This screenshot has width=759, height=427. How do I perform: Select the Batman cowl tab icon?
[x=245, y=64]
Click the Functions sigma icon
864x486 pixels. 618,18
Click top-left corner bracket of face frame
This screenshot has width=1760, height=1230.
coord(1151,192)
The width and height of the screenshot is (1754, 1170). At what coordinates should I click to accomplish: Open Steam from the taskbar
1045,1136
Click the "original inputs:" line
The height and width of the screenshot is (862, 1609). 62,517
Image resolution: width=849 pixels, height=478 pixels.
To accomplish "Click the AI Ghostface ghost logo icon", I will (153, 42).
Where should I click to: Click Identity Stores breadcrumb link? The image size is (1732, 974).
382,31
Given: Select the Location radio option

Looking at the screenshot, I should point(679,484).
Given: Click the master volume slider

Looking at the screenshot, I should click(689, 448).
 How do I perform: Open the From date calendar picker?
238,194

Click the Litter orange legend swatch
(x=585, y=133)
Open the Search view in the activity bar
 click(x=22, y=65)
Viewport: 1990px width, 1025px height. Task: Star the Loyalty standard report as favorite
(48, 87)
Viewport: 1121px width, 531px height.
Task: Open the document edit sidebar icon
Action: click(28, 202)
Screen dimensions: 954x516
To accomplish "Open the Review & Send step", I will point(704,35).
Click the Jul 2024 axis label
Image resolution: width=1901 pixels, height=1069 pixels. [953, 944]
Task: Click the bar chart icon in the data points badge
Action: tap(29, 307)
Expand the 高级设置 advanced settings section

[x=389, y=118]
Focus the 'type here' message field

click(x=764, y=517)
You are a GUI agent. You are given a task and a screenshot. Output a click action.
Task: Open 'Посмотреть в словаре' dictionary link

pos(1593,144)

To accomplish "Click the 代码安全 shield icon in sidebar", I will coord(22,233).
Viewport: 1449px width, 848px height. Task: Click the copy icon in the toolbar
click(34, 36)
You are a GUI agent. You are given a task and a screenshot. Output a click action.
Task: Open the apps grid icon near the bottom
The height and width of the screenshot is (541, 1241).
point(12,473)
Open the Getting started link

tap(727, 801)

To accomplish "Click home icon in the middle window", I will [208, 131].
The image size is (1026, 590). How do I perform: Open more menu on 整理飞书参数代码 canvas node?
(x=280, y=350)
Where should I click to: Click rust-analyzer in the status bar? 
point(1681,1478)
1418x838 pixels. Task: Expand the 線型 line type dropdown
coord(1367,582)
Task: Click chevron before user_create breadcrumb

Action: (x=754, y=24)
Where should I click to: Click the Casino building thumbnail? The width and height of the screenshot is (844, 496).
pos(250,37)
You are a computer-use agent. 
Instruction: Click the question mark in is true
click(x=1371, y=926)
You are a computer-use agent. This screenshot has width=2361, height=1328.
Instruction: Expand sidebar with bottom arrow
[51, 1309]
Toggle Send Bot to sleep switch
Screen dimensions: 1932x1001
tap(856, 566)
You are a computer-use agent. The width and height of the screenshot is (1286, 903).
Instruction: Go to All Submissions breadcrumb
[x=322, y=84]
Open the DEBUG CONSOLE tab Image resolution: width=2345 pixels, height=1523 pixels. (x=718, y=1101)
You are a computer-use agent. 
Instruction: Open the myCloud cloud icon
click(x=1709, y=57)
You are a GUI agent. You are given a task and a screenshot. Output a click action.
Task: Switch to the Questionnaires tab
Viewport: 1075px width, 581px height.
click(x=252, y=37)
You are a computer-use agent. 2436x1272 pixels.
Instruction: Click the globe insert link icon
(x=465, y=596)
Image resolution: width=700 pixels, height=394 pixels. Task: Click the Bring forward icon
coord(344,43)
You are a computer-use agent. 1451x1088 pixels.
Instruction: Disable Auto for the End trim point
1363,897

| EXERCISE BRIEF |
The records above are to be duplicated exactly, every one of them.

| ANSWER SPACE |
This screenshot has width=759, height=427. How do I perform: Select the Batman cowl tab icon?
[x=245, y=64]
Click the Functions sigma icon
864x486 pixels. 618,18
Click top-left corner bracket of face frame
This screenshot has width=1760, height=1230.
coord(1151,192)
The width and height of the screenshot is (1754, 1170). At what coordinates should I click to accomplish: Open Steam from the taskbar
1045,1136
Click the "original inputs:" line
The height and width of the screenshot is (862, 1609). 62,517
Image resolution: width=849 pixels, height=478 pixels.
To accomplish "Click the AI Ghostface ghost logo icon", I will (153, 42).
Where should I click to: Click Identity Stores breadcrumb link? The image size is (1732, 974).
382,31
Given: Select the Location radio option

Looking at the screenshot, I should point(679,484).
Given: Click the master volume slider

Looking at the screenshot, I should click(689, 448).
 How do I perform: Open the From date calendar picker?
238,194

Click the Litter orange legend swatch
(x=585, y=133)
Open the Search view in the activity bar
 click(x=22, y=65)
Viewport: 1990px width, 1025px height. Task: Star the Loyalty standard report as favorite
(48, 87)
Viewport: 1121px width, 531px height.
Task: Open the document edit sidebar icon
Action: click(28, 202)
Screen dimensions: 954x516
To accomplish "Open the Review & Send step", I will point(704,35).
Click the Jul 2024 axis label
Image resolution: width=1901 pixels, height=1069 pixels. [953, 944]
Task: Click the bar chart icon in the data points badge
Action: tap(29, 307)
Expand the 高级设置 advanced settings section

[x=389, y=118]
Focus the 'type here' message field

click(x=764, y=517)
You are a GUI agent. You are given a task and a screenshot. Output a click action.
Task: Open 'Посмотреть в словаре' dictionary link

pos(1593,144)

To accomplish "Click the 代码安全 shield icon in sidebar", I will coord(22,233).
Viewport: 1449px width, 848px height. Task: Click the copy icon in the toolbar
click(34, 36)
You are a GUI agent. You are given a task and a screenshot. Output a click action.
Task: Open the apps grid icon near the bottom
The height and width of the screenshot is (541, 1241).
point(12,473)
Open the Getting started link

tap(727, 801)

To accomplish "Click home icon in the middle window", I will [208, 131].
The image size is (1026, 590). How do I perform: Open more menu on 整理飞书参数代码 canvas node?
(x=280, y=350)
Where should I click to: Click rust-analyzer in the status bar? 
point(1681,1478)
1418x838 pixels. Task: Expand the 線型 line type dropdown
coord(1367,582)
Task: Click chevron before user_create breadcrumb

Action: (x=754, y=24)
Where should I click to: Click the Casino building thumbnail? The width and height of the screenshot is (844, 496).
pos(250,37)
You are a computer-use agent. 
Instruction: Click the question mark in is true
click(x=1371, y=926)
You are a computer-use agent. This screenshot has width=2361, height=1328.
Instruction: Expand sidebar with bottom arrow
[51, 1309]
Toggle Send Bot to sleep switch
Screen dimensions: 1932x1001
tap(856, 566)
You are a computer-use agent. The width and height of the screenshot is (1286, 903).
Instruction: Go to All Submissions breadcrumb
[x=322, y=84]
Open the DEBUG CONSOLE tab Image resolution: width=2345 pixels, height=1523 pixels. (x=718, y=1101)
You are a computer-use agent. 
Instruction: Open the myCloud cloud icon
click(x=1709, y=57)
You are a GUI agent. You are given a task and a screenshot. Output a click action.
Task: Switch to the Questionnaires tab
Viewport: 1075px width, 581px height.
click(x=252, y=37)
You are a computer-use agent. 2436x1272 pixels.
Instruction: Click the globe insert link icon
(x=465, y=596)
Image resolution: width=700 pixels, height=394 pixels. Task: Click the Bring forward icon
coord(344,43)
You are a computer-use agent. 1451x1088 pixels.
Instruction: Disable Auto for the End trim point
1363,897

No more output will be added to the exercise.